What this task involves — Pull out every line in the rows below that contains the word "height", and copy each one unchanged.

Data provided —
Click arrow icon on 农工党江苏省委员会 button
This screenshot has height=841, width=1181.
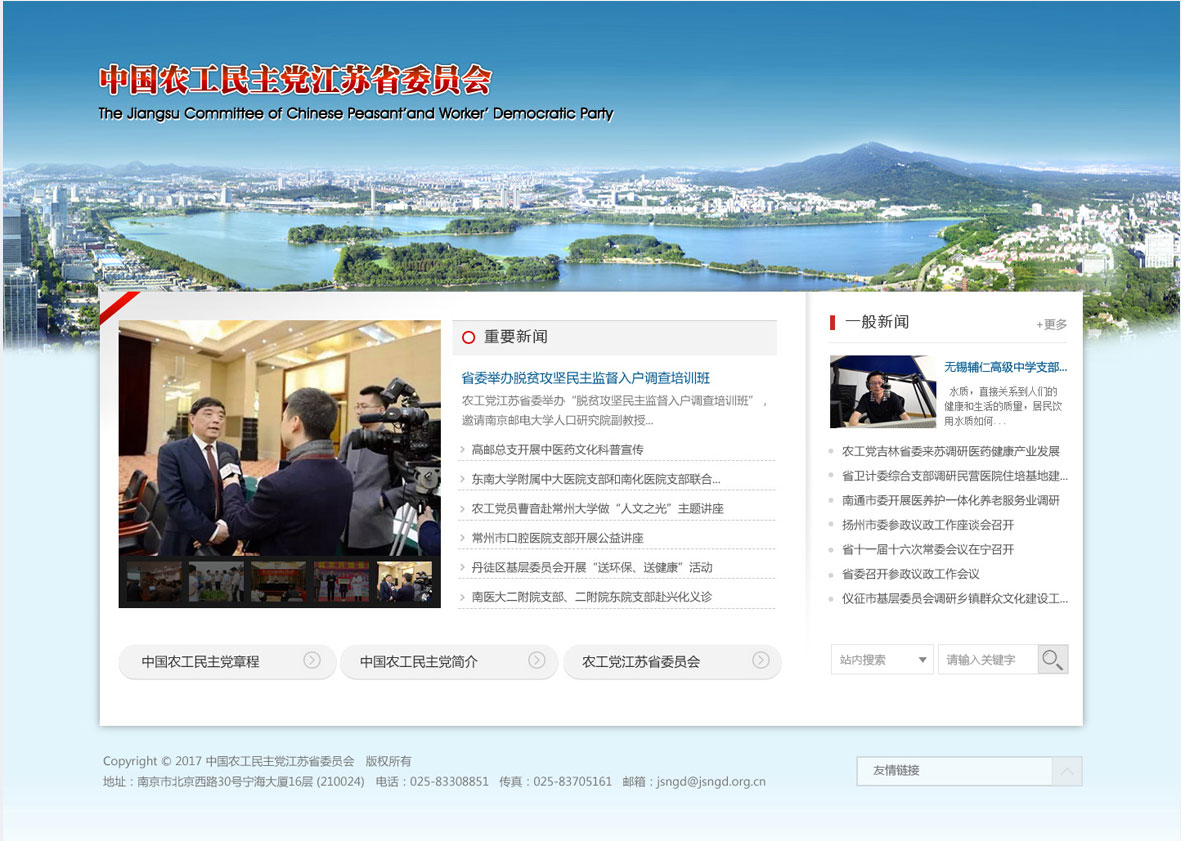pyautogui.click(x=760, y=660)
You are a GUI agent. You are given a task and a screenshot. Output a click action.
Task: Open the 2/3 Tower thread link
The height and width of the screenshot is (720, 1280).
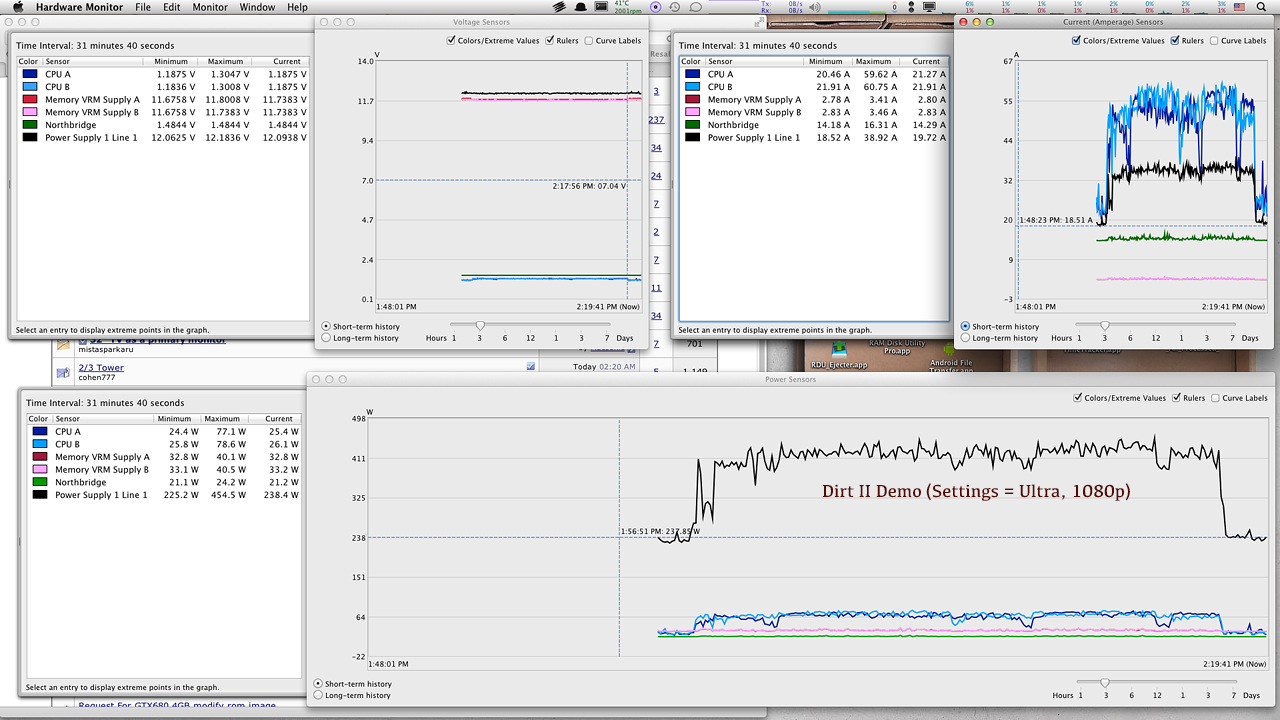[101, 367]
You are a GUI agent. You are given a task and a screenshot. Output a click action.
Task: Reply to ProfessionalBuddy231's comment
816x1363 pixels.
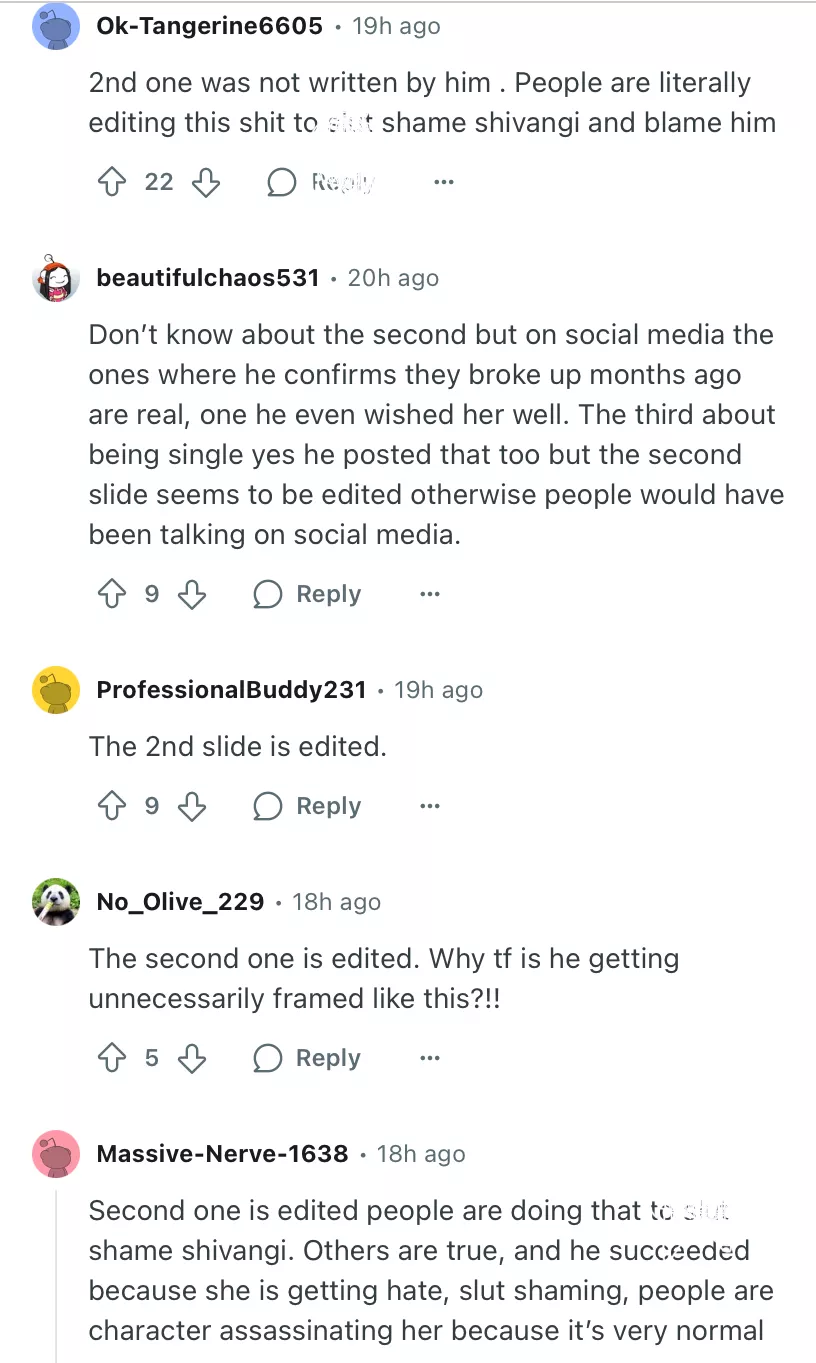tap(308, 806)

Written solution —
This screenshot has height=841, width=1181.
The height and width of the screenshot is (720, 1280).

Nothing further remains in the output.